PAGE EXTRACT ->
:::::

# knocking over cups/glassess incessantly!



## dreamangl686 (Jun 20, 2011)

casper has this habit that started out almost cute when he was tiny, but now it is incessant and mischievous. he knocks over cups/glassess of water, juice, anything! he'll jump right up to them, tip them toward him, splash his paw quickly in any spillage, and run away. sometimes he hangs around to watch me clean up the mess he's made. he tips over empty cups too, but my guess is that he only hopes all cups are full of liquids. i thought maybe he likes playing water? but oddly, he doesn't play in his water bowl. any ideas how to change this behavior? i usually keep a glass of water by my bed at night on my night stand, but multiple times now it has ended up all over my pillow. now i'm using water bottles with caps on it for night, but during the day time i'd like to be able to use glasses without supervising my kitty!


----------



## catloverami (Jul 5, 2010)

The bottle solution is great for nighttime, but the easy solution is to never leave a glass or cup down unless you're within arm's reach. If you have to leave the room, put it in a cupboard or high up where he can't reach it. You want to break him of this habit by not giving him the opportunity to tip it. Maybe later when he's older he'll have grown out of this mischievous prank.


----------



## Alpaca (Dec 21, 2009)

I've given up that habit. I use plastic bottles so they don't break if it's felled. If I'm mobile in the house and I'm using open cups then I put them all behind closed doors/places. So it wouldn't be weird in my house to find a cup of water in the bathroom with the door closed or a cup of tea in the oven.

:::::

DATA EXCERPTS ->
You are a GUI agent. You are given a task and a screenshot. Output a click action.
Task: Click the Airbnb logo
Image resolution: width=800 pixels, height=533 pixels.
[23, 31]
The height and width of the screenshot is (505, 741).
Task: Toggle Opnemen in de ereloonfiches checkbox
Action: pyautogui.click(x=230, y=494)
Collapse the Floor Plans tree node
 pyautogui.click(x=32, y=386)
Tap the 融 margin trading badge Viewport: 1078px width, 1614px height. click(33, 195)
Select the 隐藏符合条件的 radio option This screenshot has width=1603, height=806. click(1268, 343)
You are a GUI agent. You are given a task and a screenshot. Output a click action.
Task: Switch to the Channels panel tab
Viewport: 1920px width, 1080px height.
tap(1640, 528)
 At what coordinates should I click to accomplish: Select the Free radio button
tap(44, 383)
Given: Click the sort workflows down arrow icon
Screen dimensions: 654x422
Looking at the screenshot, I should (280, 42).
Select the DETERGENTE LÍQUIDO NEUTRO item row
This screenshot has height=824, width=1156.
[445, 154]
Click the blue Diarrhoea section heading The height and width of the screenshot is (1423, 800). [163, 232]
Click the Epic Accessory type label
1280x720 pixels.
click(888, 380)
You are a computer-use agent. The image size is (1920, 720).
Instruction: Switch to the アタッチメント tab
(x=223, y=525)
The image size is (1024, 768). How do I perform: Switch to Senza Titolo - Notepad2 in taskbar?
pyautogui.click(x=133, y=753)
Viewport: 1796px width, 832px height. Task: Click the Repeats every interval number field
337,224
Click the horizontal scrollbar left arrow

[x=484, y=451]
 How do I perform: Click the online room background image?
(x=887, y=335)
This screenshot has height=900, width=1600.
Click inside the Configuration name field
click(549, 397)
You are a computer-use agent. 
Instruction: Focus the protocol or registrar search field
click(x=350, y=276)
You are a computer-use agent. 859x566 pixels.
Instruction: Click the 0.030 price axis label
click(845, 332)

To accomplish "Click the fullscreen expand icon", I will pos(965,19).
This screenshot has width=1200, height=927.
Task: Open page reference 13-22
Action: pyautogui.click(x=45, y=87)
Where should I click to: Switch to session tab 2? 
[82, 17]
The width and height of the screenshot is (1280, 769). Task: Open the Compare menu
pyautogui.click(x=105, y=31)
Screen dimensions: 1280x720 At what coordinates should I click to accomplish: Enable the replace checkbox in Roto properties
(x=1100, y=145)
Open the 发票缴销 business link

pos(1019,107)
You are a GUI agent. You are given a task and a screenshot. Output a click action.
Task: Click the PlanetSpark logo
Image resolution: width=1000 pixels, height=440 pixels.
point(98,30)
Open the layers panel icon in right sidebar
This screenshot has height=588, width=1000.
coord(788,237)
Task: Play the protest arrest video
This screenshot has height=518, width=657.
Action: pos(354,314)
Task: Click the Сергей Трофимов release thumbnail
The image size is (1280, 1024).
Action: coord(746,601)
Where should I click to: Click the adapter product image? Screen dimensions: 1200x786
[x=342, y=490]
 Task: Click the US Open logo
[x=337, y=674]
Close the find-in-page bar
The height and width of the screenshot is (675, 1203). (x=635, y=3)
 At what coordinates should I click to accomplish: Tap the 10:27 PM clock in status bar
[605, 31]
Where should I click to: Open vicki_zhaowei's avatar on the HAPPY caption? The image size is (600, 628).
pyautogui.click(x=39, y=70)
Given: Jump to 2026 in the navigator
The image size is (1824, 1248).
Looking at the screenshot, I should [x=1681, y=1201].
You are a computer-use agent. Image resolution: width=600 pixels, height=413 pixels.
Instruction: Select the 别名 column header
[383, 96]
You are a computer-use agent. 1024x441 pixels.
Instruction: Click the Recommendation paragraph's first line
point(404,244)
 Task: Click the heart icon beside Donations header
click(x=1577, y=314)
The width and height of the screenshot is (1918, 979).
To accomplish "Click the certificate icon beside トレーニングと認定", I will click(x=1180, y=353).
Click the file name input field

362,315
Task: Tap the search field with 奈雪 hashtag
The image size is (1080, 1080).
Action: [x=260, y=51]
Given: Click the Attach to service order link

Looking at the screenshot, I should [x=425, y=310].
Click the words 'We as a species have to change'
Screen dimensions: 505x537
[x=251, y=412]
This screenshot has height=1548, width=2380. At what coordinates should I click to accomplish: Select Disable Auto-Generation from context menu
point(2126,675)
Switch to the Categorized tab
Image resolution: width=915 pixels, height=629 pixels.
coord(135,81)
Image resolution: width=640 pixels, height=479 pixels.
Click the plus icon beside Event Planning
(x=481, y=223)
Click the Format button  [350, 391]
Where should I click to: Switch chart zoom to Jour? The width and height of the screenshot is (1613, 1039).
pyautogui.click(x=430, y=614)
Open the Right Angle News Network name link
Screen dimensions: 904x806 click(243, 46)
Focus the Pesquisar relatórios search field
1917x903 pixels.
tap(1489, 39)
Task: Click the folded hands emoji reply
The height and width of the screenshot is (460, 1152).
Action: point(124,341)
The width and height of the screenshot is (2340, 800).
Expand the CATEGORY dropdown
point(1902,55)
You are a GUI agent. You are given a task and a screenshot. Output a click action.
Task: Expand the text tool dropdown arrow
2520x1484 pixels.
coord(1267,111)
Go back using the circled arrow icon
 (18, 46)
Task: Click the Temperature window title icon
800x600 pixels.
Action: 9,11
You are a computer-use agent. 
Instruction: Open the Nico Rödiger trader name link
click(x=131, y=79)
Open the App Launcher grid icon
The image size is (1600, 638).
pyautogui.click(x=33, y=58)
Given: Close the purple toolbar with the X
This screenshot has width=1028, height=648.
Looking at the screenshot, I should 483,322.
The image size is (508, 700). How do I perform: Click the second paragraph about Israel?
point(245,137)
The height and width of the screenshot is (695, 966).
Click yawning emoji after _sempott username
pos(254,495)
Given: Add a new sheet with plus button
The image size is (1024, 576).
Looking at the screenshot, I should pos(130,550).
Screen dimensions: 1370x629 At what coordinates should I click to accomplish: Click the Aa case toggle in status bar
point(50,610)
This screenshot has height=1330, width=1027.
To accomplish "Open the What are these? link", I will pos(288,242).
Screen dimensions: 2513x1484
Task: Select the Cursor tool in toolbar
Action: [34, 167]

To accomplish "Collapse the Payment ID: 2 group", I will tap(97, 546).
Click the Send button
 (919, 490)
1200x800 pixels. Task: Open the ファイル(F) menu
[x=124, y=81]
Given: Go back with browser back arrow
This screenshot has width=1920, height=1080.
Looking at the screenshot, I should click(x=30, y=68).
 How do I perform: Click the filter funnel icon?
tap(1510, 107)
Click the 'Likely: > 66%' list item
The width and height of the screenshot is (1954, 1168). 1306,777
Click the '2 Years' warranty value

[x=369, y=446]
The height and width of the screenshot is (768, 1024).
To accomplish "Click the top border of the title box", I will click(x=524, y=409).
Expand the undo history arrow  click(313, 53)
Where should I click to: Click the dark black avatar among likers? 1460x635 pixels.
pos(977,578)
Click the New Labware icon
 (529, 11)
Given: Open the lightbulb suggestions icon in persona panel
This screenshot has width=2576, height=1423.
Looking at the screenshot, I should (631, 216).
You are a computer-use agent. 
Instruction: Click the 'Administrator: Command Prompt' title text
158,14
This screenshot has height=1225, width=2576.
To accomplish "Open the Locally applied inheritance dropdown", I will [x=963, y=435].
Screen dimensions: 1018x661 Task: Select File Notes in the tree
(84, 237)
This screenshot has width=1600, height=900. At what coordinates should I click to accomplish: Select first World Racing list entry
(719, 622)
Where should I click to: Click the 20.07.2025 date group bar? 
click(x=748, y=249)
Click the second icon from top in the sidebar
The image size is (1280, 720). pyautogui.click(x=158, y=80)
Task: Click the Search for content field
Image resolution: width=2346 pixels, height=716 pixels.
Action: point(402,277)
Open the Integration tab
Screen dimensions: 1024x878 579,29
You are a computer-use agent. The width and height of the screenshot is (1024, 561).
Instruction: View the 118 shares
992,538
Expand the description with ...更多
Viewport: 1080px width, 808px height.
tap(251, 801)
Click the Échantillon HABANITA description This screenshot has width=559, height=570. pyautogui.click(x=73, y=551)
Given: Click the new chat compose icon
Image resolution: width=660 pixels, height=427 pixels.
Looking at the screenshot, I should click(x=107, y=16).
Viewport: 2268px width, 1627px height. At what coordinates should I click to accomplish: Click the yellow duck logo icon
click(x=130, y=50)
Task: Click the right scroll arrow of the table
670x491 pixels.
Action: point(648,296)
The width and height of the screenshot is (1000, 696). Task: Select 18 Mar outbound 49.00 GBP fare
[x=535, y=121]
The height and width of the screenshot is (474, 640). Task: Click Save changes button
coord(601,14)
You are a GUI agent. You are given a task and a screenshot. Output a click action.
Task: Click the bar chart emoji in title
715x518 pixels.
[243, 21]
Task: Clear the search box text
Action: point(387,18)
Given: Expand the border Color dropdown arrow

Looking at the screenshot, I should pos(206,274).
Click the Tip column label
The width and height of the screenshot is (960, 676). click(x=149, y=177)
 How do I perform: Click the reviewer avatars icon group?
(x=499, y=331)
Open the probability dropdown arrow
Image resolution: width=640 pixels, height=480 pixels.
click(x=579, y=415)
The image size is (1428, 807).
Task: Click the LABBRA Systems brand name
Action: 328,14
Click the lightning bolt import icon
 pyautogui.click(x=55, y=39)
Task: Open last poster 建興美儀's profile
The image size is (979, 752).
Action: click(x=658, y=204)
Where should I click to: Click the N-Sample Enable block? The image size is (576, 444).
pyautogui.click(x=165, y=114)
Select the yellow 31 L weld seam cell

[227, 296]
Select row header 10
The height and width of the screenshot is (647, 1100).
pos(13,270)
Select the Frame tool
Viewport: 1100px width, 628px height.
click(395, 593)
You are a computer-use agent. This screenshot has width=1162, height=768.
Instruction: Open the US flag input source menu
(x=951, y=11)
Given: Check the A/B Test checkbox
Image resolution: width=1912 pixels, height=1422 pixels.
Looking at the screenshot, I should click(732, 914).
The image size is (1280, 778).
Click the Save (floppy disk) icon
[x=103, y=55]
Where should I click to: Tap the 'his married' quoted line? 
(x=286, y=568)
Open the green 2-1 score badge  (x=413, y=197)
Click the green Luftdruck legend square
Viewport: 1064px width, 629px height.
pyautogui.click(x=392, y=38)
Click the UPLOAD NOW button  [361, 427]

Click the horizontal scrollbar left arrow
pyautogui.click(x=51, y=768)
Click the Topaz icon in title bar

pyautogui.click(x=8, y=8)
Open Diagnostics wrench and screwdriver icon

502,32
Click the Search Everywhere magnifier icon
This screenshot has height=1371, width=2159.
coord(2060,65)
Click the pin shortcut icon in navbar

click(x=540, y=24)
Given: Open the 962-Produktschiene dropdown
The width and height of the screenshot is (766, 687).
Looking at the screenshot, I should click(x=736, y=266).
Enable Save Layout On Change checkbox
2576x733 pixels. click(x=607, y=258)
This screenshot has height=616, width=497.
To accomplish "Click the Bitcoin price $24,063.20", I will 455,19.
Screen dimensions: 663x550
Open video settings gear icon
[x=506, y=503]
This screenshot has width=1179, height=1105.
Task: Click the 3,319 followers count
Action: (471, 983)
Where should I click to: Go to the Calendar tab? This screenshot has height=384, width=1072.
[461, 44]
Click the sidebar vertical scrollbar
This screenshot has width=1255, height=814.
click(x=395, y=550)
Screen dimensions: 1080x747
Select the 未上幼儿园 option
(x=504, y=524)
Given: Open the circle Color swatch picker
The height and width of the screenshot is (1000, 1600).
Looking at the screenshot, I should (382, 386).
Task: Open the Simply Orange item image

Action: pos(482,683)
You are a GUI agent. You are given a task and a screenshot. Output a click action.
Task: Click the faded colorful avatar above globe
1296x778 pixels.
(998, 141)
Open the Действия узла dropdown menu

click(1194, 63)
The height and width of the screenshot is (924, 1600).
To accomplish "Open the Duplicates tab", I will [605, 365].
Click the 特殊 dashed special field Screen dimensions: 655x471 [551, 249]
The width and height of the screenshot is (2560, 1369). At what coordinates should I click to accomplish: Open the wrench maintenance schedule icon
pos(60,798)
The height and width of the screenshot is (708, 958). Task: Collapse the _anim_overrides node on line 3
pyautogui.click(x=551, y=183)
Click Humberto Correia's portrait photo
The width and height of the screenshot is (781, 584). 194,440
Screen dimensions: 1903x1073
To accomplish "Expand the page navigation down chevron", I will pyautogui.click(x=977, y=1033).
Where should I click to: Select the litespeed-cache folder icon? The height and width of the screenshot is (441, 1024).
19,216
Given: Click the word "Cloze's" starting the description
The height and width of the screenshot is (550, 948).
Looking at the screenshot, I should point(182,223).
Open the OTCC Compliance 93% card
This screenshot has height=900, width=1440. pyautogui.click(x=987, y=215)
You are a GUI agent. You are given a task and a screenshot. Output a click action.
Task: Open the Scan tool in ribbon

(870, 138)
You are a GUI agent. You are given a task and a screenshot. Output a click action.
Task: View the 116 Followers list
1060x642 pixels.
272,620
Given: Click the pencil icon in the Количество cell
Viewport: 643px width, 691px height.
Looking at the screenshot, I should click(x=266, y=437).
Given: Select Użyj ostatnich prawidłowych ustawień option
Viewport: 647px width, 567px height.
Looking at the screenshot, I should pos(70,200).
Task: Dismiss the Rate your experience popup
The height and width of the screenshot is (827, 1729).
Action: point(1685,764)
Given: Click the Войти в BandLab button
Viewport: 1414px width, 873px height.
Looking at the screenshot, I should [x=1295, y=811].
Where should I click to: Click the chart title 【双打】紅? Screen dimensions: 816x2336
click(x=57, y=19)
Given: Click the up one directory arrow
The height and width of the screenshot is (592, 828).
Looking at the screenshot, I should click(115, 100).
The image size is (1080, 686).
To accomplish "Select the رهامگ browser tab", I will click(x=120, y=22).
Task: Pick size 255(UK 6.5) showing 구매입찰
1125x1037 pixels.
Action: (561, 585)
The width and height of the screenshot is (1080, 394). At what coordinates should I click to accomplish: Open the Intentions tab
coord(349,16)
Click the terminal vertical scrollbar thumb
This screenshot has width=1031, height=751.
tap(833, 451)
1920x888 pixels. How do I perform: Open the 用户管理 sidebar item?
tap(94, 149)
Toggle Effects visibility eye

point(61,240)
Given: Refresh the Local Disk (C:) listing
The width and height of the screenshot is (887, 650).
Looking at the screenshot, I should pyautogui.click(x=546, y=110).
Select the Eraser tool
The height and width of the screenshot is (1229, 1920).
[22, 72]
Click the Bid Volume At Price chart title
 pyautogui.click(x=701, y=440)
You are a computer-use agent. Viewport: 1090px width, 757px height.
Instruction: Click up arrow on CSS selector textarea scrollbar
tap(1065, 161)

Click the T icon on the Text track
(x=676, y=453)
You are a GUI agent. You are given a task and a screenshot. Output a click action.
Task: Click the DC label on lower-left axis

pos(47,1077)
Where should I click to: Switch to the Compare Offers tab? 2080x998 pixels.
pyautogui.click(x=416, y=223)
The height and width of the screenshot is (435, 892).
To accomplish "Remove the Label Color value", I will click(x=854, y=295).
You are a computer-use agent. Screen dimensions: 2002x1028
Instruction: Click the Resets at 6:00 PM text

:::::

SHORT TASK -> Give the username of every person who posts in the thread above about a cat knocking over cups.

ANSWER TO THE PROBLEM ->
dreamangl686
catloverami
Alpaca